Before interpreting the results, a note on the method. This study used hand immersion, which is a more aggressive cooling stimulus than holding a palm cooling device. In this case, water makes contact with the entire hand, compared to a device only held against the palm. The high heat capacity of water, coupled with the thinner skin found on the back of our hands, likely explains why some participants felt significant discomfort when submerging their entire hand in water. This discomfort should not occur for the vast majority of users with a properly tuned palm cooling device.
After submerging their hands in cool water, participants reported their pain response using a 4-point verbal rating scale. Ten participants reported no pain; twelve reported mild-to-moderate pain.
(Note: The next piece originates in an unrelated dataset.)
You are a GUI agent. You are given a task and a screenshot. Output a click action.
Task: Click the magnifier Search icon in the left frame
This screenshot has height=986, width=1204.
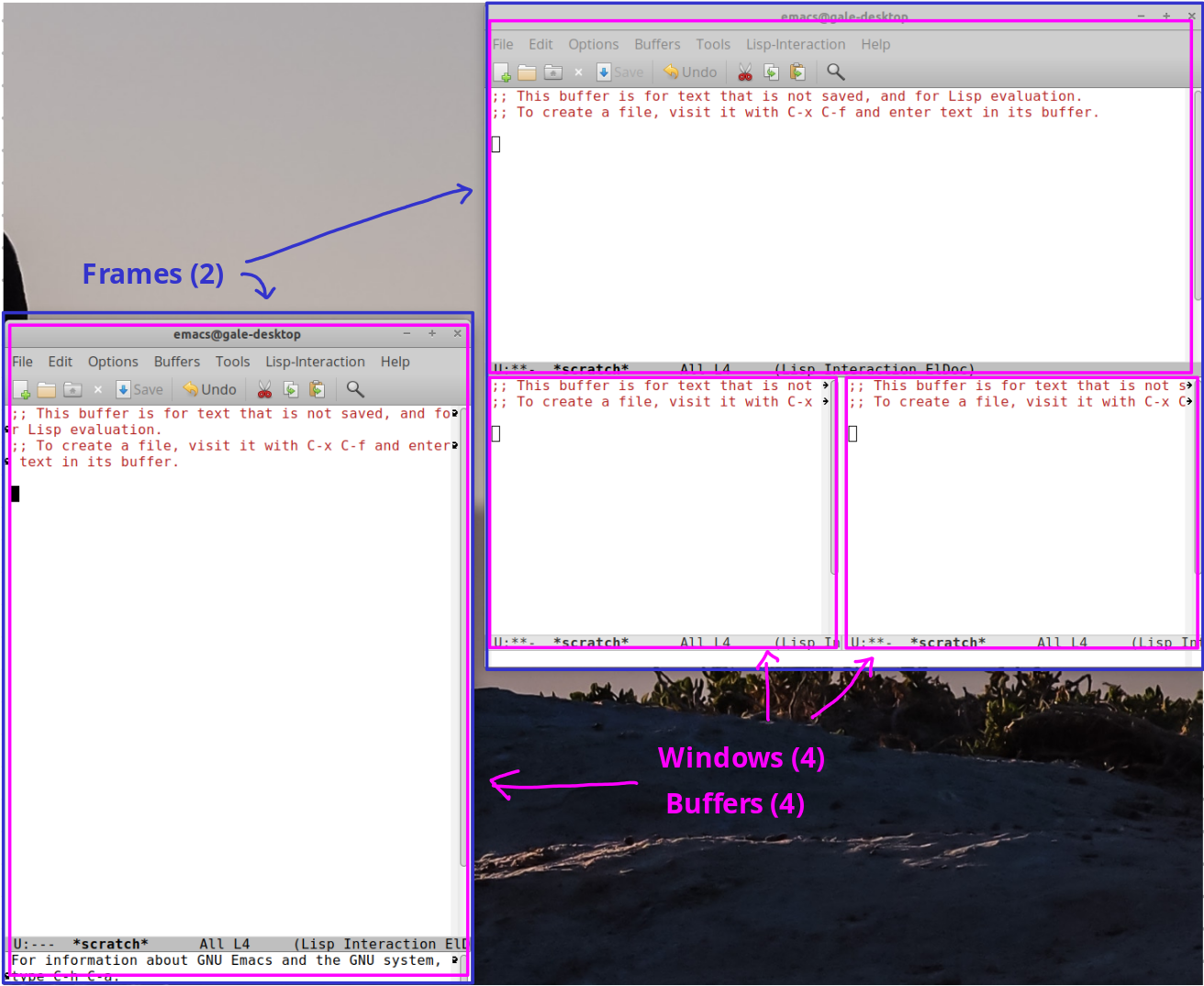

Results diverged sharply between groups. In the no-pain group, palm cooling produced significantly higher mean throwing velocity, higher maximal throwing velocity, and better throwing accuracy compared to no cooling. Arousal levels, measured via the Felt Arousal Scale, were also significantly elevated and the authors tie this to enhanced motor cortex excitability and increased motor unit recruitment as the likely mechanism behind the performance gains.
In the pain group, palm cooling produced the opposite: significantly lower mean and maximal throwing velocity compared to no cooling, with no accuracy benefit. Notably, RPE was reduced in both groups — meaning perceived effort went down even when performance went down. The authors noted that reduced RPE is not a reliable proxy for ergogenic benefit when cooling-induced pain is present.
This study strongly suggests that properly implemented palm cooling that avoids discomfort while still conferring optimal cooling should result in critical maintenance of pitching performance late in games.
The takeaway is that method and temperature matter enormously. A device designed to operate in the 50-60°F (10-15°C) aka Cool-not-Cold range, with palm-only contact rather than full hand immersion has shown significant performance benefits in a growing body of research, without reported discomfort.
To maximize the benefit and avoid vasoconstriction, follow the 3 Cs of palm cooling:
For baseball specifically, 3 to 5 minutes between innings is the target window. Both two hand and one hand cooling are effective.
Taken together, these three studies indicated that palm cooling, under the right conditions, can be used between innings to significantly enhance pitching performance in the moment.
The research is still developing, and more studies with controlled devices are needed. But the mechanistic rationale is sound, the early evidence is consistent, and the risk profile is low. For athletic trainers looking for an evidence-informed, low-barrier strategy to support pitchers deeper into games and across a long season, palm cooling is worth adding to the toolkit.